China-EU cooperation can have more '1+1>2' effects
Qian Feng


Editor's note: Qian Feng is a senior research fellow at the National Strategic Institute, Tsinghua University and Taihe Institute. The article reflects the author's opinions, and not necessarily the views of CGTN.

Since the end of last year, exchanges between China and the European Union (EU) have been in full swing, and high-level exchanges have warmed up. On the one hand, the list of top European political figures visiting China, including German Chancellor Olaf Scholz, European Council President Charles Michel, French President Emmanuel Macron and European Commission President Ursula von der Leyen, is getting longer and longer. On the other hand, from Chinese State Councilor and Foreign Minister Qin Gang to Chinese Vice President Han Zheng, China's diplomacy with Europe has significantly accelerated. These exchanges fully show that although the two sides have differences, they have a strong desire for communication and extensive and profound common interests.

Frankly speaking, in the past three years, some normal cooperation between China and the EU has been impacted and affected by the COVID-19 pandemic and geopolitics, eroding the basis of bilateral cooperation. In the current post-pandemic era, the international political, economic and security crises are intertwined, becoming a major test for both sides. Where China-EU relations go is testing the political wisdom of the leaders of both sides. 

A review of recent China-EU interactions shows that both sides have chosen high-level and candid exchanges, discussing topics covering bilateral, regional and global areas, including major challenges such as world economic recovery, global governance reform and geopolitical conflicts. The contacts between the two sides are all-dimensional and multi-level, including bilateral meetings, trilateral meetings and interactions between China and the EU institutions. This shows that both sides hope to eliminate misunderstandings, manage risks, return to normal conditions as soon as possible, and restore trust and cooperation.

China and the EU share broad common interests. Cooperation outweighs competition, and consensuses are more than differences.

In the political field, China has always regarded Europe as its comprehensive strategic partner, supported Europe in strengthening its strategic autonomy and playing a positive role on the international stage, and maintained that China-EU relations are not targeted at, dependent on, nor subject to a third party. 

A sound China-EU relationship can provide Europe with the necessary economic development, the balance of major powers and the ability to effectively participate in global governance. Especially at present, with the deterioration of EU-Russia relations and the deep bundling of European and American security, the improvement and development of China-EU relations is undoubtedly a key step for Europe to maintain its international status and realize its strategic autonomy.

Chinese Vice President Han Zheng meets with Portuguese President Marcelo Rebelo de Sousa in Lisbon, Portugal, May 8, 2023. /Xinhua
Chinese Vice President Han Zheng meets with Portuguese President Marcelo Rebelo de Sousa in Lisbon, Portugal, May 8, 2023. /Xinhua

Chinese Vice President Han Zheng meets with Portuguese President Marcelo Rebelo de Sousa in Lisbon, Portugal, May 8, 2023. /Xinhua

In the economic field, the European economy is currently facing severe challenges such as inflation, an energy crisis and financial risks.

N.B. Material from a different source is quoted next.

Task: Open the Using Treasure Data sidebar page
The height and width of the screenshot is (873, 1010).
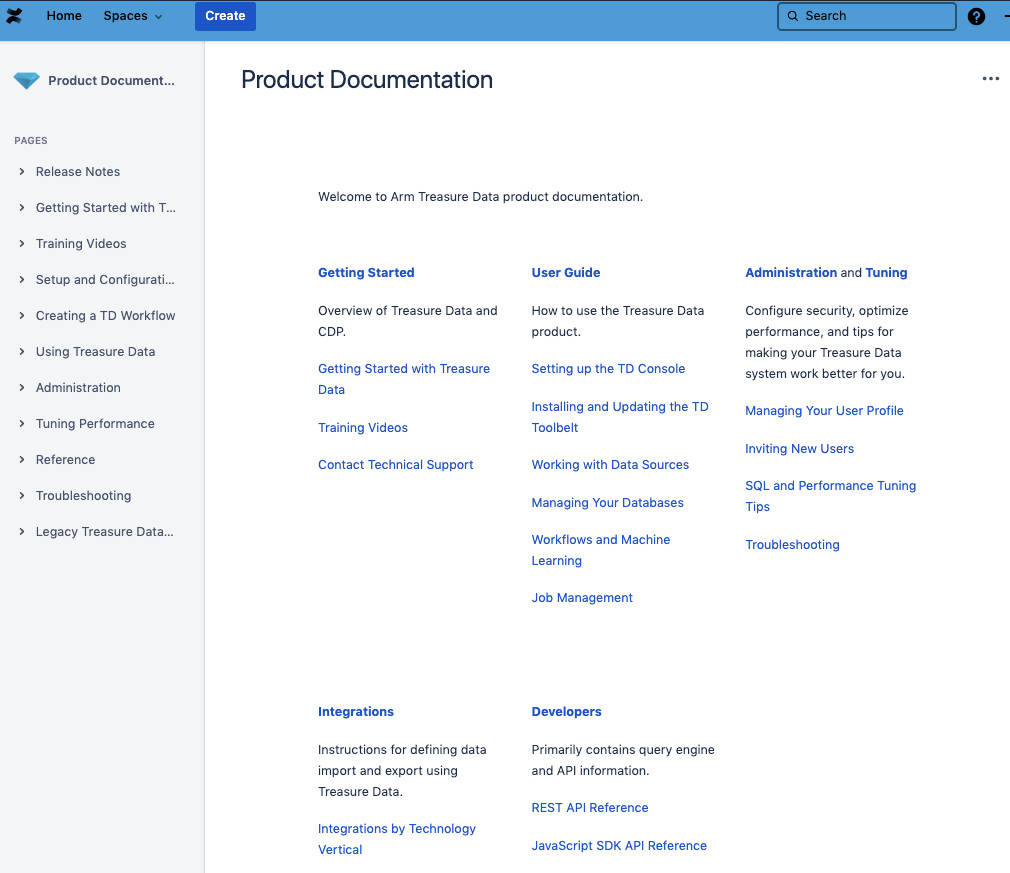Action: click(x=96, y=351)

In this context, the importance of China as Europe's major economic and trade partner has been further highlighted. China has shown strong resilience, both in terms of trade and investment. Strengthening cooperation with China can give Europe more confidence to meet the challenges in the economic and trade field and can also provide more tangible benefits to European enterprises in its economic recovery.

In the field of security, the conflict between Russia and Ukraine continues, and the negative impact on European society is still deepening. China has proposed the Global Security Initiative and issued a 12-point position paper on a political settlement of the Ukraine crisis. These proposals, which have focused on global and regional security governance, have received positive responses from many European countries. Europe also expects China to play a more important role and hopes to further understand China's position and work together with China to find effective solutions to the geopolitical crises in Europe and overcome real or potential supply chain instability, food crises and energy issues.

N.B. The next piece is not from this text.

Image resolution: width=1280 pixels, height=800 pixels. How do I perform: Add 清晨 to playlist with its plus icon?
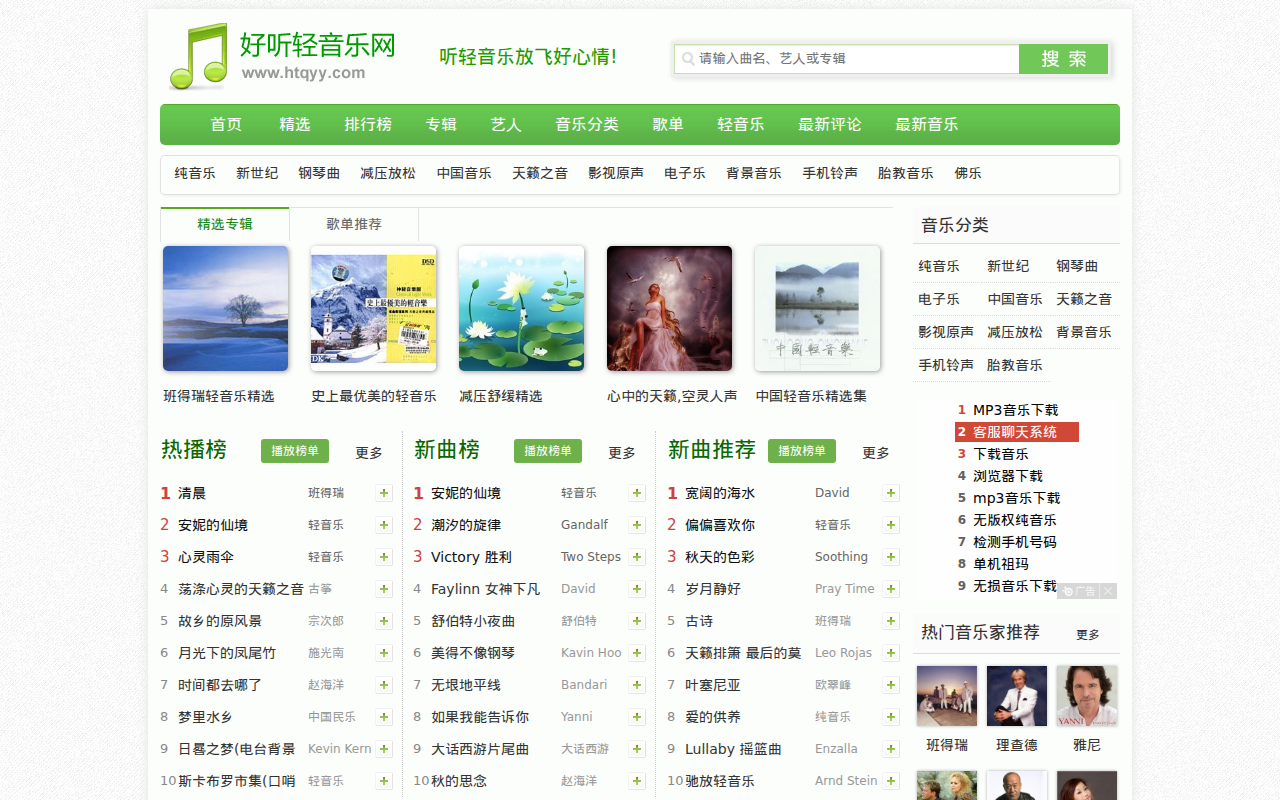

This year marks the 20th anniversary of the comprehensive strategic partnership between China and the EU, and the first year of the second decade of the China-Central and Eastern European Countries (CEEC) cooperation mechanism. As two global forces, two markets, and two civilizations, China and the EU have long been seen as key parts of the global political and economic order. And the relationship is not only about the wellbeing of both sides, but also about global stability and prosperity. 

In the face of the complex and volatile international situation, China and the EU have fully resumed exchanges at all levels and activated mutually beneficial cooperation in all fields. This shows that China and the EU attach great importance to each other and are willing to further promote bilateral relations through enhanced interaction, which is conducive to ensuring the stable development of China-EU relations.

It is hoped that China and the EU can seize the opportunity, continue to maintain the current momentum of exchanges and avoid politicizing economic and trade issues. By expanding the cake of cooperation and narrowing differences, mutual cooperation will bring more "1+1>2" results, and continuously inject the light of hope into the turbulent world.